Two political parties expressed surprise and anger on Wednesday (6 December) when they learned they had been included in a coalition led by the Bulgarian Socialist Party (BSP) without their knowledge.
To increase its political influence in the EU’s poorest country, the Bulgarian Socialist Party (BSP), which is part of the EU Socialists (PES), announced last week an official move to form a 16-member broad coalition including pro-Russian and nationalist parties.
PES, in the meantime, reacted in exclusive comments for Euractiv, warning that BSP could face “consequential measures as it happened in other cases such as in Slovakia”, referring to SMER, the party of Robert Fico, which was recently suspended from PES membership.
On Tuesday, almost a week after the first publication and PES’ strong intervention, BSP sent a “rebuttal” letter to Euractiv, complaining of “untruths” allegedly aimed at discrediting this force.
The letter includes the names of the coalition partners, from which the pro-Russian movement “Russophiles” of Nikolay Malinov and the far-right party Ataka of Volen Siderov are missing.

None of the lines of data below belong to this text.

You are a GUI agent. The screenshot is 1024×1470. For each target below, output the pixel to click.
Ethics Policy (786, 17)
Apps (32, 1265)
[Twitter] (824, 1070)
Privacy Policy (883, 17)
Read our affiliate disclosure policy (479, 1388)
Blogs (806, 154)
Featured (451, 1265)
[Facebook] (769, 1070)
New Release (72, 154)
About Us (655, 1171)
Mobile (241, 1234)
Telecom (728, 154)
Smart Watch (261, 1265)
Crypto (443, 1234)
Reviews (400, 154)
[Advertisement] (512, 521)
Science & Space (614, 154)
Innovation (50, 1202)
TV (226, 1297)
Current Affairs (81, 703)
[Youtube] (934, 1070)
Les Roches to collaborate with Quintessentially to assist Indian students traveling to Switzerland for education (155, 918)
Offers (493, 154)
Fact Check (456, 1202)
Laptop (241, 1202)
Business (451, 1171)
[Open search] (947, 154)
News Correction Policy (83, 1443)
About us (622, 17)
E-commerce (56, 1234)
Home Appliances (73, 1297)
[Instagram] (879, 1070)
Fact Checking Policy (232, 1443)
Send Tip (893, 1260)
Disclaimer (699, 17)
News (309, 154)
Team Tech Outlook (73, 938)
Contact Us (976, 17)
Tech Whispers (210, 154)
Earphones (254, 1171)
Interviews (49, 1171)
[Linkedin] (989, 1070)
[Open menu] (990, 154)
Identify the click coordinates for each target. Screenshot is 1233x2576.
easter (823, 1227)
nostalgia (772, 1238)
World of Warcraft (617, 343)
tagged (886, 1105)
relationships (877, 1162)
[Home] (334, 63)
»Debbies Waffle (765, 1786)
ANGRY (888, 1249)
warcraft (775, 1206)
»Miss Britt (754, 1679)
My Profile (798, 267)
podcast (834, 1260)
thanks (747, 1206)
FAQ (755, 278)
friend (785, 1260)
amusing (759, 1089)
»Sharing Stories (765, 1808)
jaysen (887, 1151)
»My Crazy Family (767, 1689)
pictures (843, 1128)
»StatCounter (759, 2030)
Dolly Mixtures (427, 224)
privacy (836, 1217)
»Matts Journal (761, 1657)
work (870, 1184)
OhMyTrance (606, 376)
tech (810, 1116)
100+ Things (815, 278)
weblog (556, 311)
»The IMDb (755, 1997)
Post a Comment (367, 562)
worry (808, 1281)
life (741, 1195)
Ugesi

What looked strange, however, was that the list of partners in the letter differed from the one published on the BSP website.
In particular, the Political Movement Social Democrats, which appears on the PSP website, does not appear in the letter, while the party National Movement for Stability and Growth (NDSV), founded by former king Simeon Saxe-Coburg-Gotha, appears on the letter but not on the BSP official website.
Euractiv contacted the leaders of both parties, who said that their inclusion in the coalition network led by BSP leader Kornelia Ninova had nothing to do with the truth.
“They want to use our name because it will benefit them,” Elena Noneva, the leader of the Political Movement Social Democrats, commented. She said that her party had already been thrown out of the coalition with the BSP once, and currently, the two political formations had “nothing in common”.
“The left could rule Bulgaria right now because of the left wave in the country, but the stupidity of the BSP leadership prevented that from happening,” Noneva told Euractiv, adding that “BSP has been making a right turn since the beginning of Kornelia Ninova’s rule.
“We are a left formation”, she hammered out.
Nikolay Kamov, founder and former chairman of the Political Movement Social Democrats, told Euractiv: “I hope that the Social Democrats are not members of this gang because the BSP has become too pro-Russian.”
Kamov was formerly a member of the BSP but abandoned it because he aimed to create a more pro-European centre-left force.
Speaking to Euractiv, Stanimir Ilchev, chairman of the National Movement for Stability and Growth (NDSV), called the inclusion of his force in the list “absurd” and “pure speculation”.
“We never discussed this”. “We cannot have a place under the same roof with BSP for many reasons”, he said.
Indeed, while BSP has maintained a clear pro-Russian position, especially in the context of the war in Ukraine, NDSV, in turn, has always had a clear pro-Western line.
Ninova announced the coalition of “16 parties” in an interview with bTV on 28 October. In the same interview, she said:
“I am happy, despite the criticism I am getting, of the victory of Fico’s party in Slovakia. This is a party member of PES, a partner of ours, that won the elections on a conservative program”.
Although Ninova denies having brought the pro-Russian movement “Russophiles” of Nikolay Malinov, accused of espionage in favour of Russia, and the far-right and pro-Russian party Ataka of Volen Siderov in the coalition, in the local elections of October this year, BSP registered a coalition in the capital Sofia together with the “Russophiles” and Ataka.
“In Sofia [Sofia Town Councillors], we have The Left, three communist parties, the Russophiles movement and Volen Siderov’s Ataka. It’s a joint list in which there are members of BSP and non-members,” Ninova said in the same interview.
Ninova was elected leader of the BSP on 8 May 2016.
One of her big visits abroad as the new party leader was at the 15th congress of Vladimir Putin’s United Russia party, which took place in Moscow on 27 June 2016.
By then, Putin had already annexed Crimea from Ukraine, and the EU sanctions against several figures in his regime had come into effect.